> Collected data entries:
[Start of Attachment]

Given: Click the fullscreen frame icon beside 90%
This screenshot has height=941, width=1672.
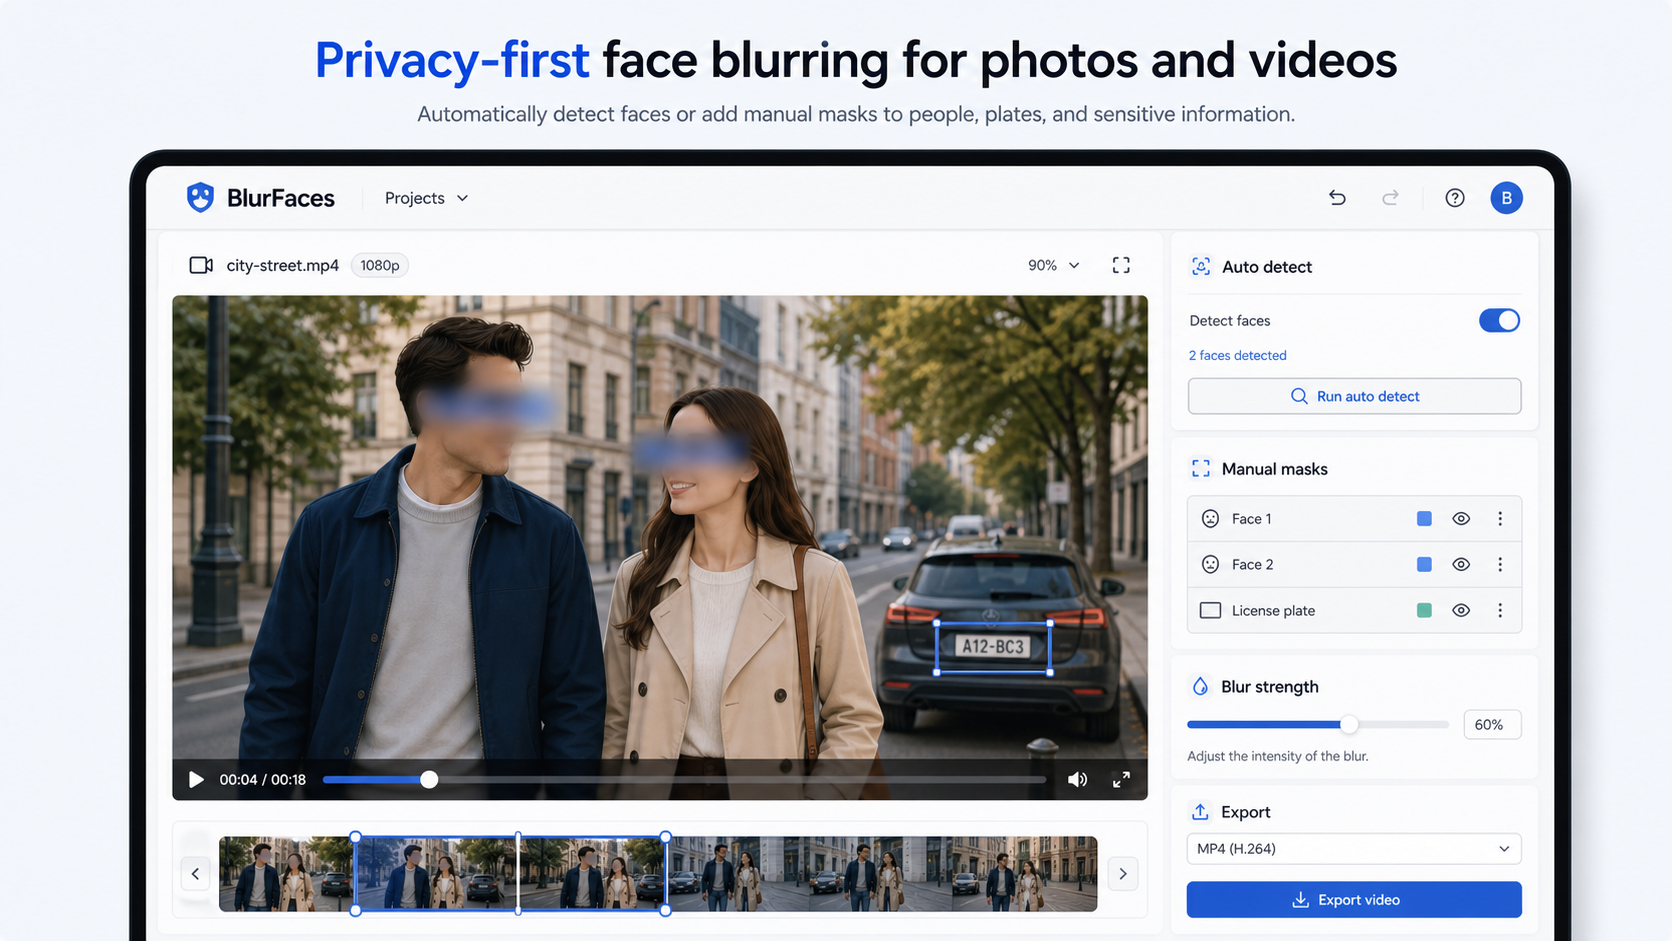Looking at the screenshot, I should coord(1121,265).
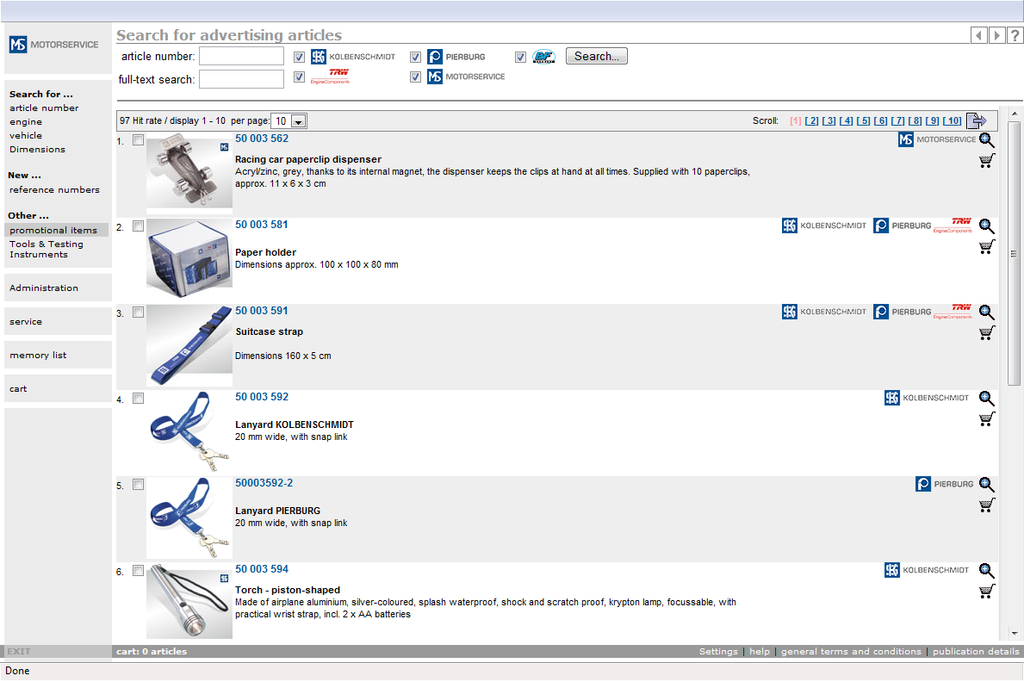Click the help question mark icon
The image size is (1024, 681).
coord(1014,36)
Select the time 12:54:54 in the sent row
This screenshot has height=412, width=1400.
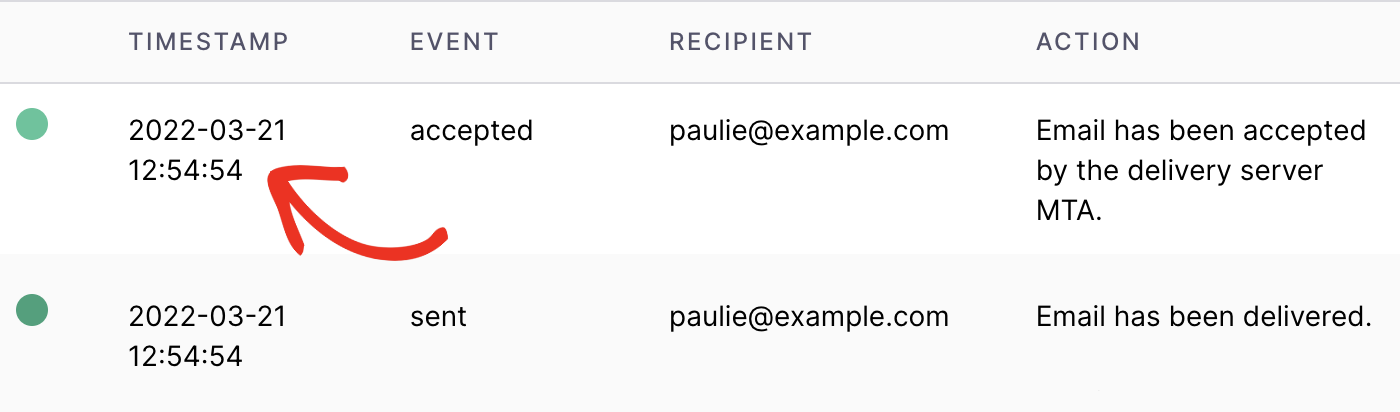185,356
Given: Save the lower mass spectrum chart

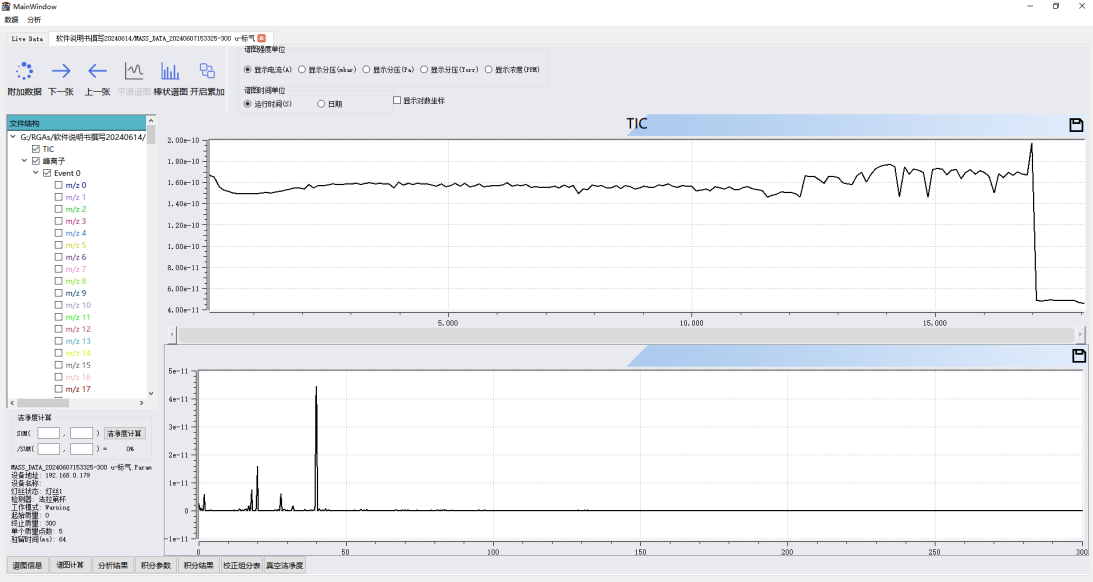Looking at the screenshot, I should point(1076,356).
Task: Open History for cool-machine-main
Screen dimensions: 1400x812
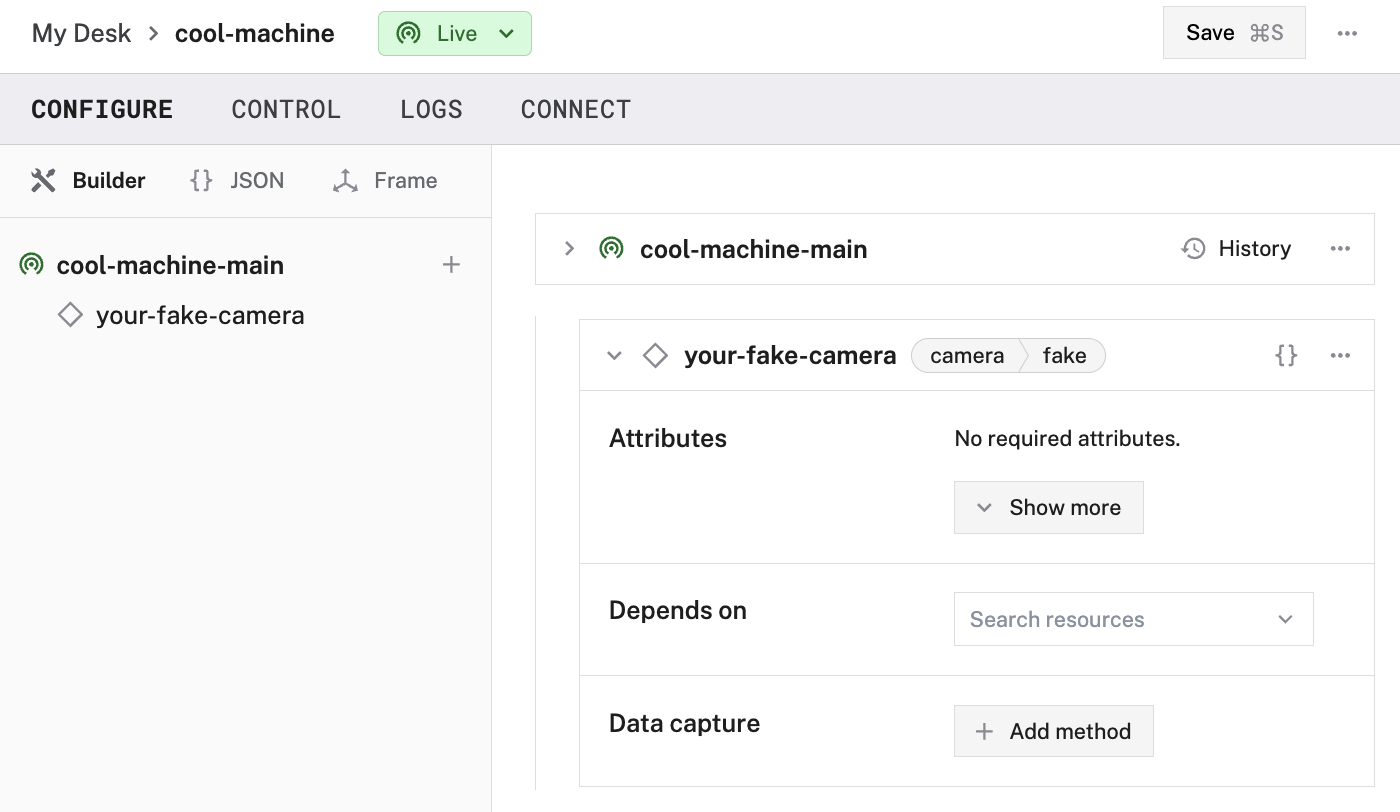Action: [x=1236, y=248]
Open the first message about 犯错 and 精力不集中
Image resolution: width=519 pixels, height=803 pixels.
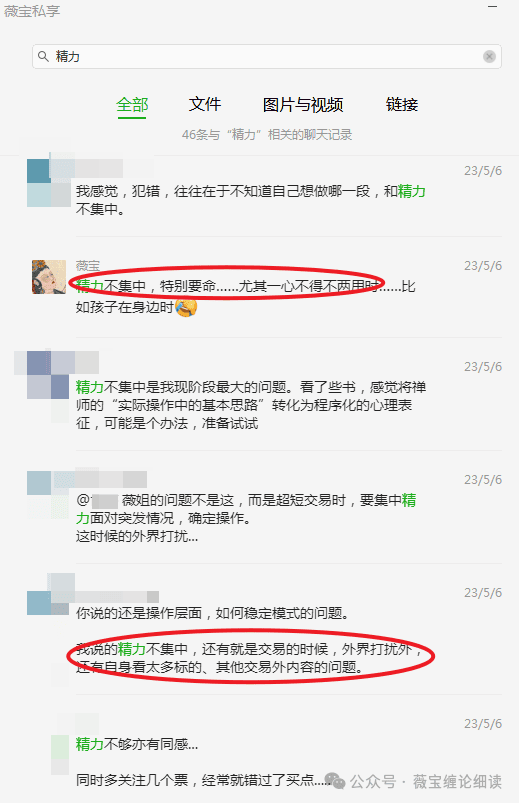[x=264, y=196]
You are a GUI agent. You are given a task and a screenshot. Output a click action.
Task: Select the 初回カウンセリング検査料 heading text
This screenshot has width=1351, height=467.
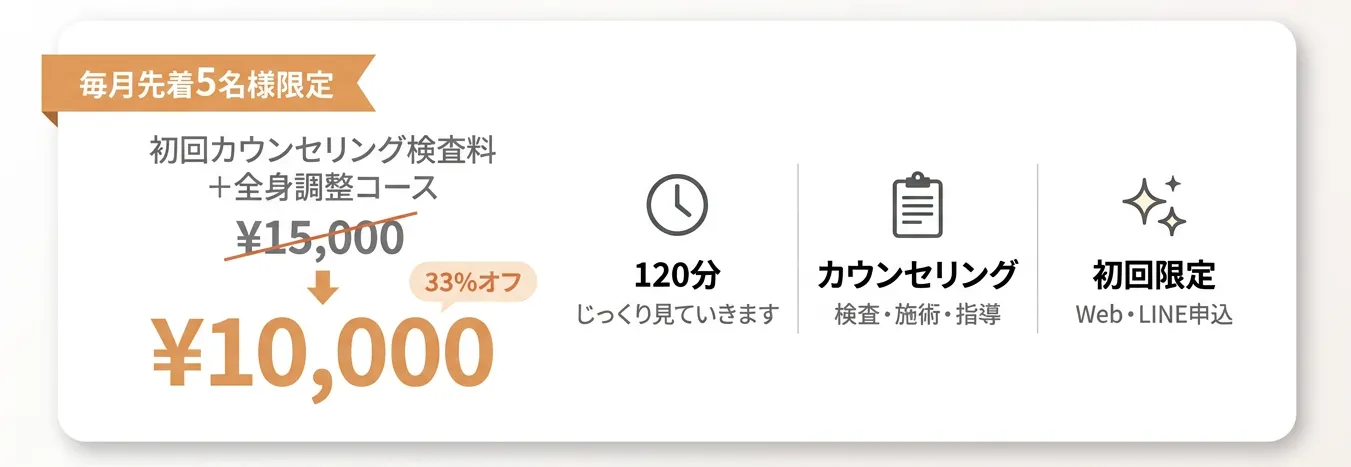point(322,153)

[End of Attachment]

> Your goal:
All pictures are to be dropped, and the records above returned exactly.

> Solution to this task:
Given: Click the fullscreen frame icon beside 90%
This screenshot has height=941, width=1672.
Looking at the screenshot, I should coord(1121,265).
Click the help question mark icon
The image size is (1024, 681).
coord(1014,36)
Select the time 12:54:54 in the sent row
This screenshot has height=412, width=1400.
185,356
Given: Save the lower mass spectrum chart

Looking at the screenshot, I should point(1076,356).
Task: Open History for cool-machine-main
Screen dimensions: 1400x812
Action: [x=1236, y=248]
Open the first message about 犯错 and 精力不集中
Image resolution: width=519 pixels, height=803 pixels.
[x=264, y=196]
You are a GUI agent. You are given a task and a screenshot. Output a click action.
Task: Select the 初回カウンセリング検査料 heading text
This screenshot has width=1351, height=467.
point(322,153)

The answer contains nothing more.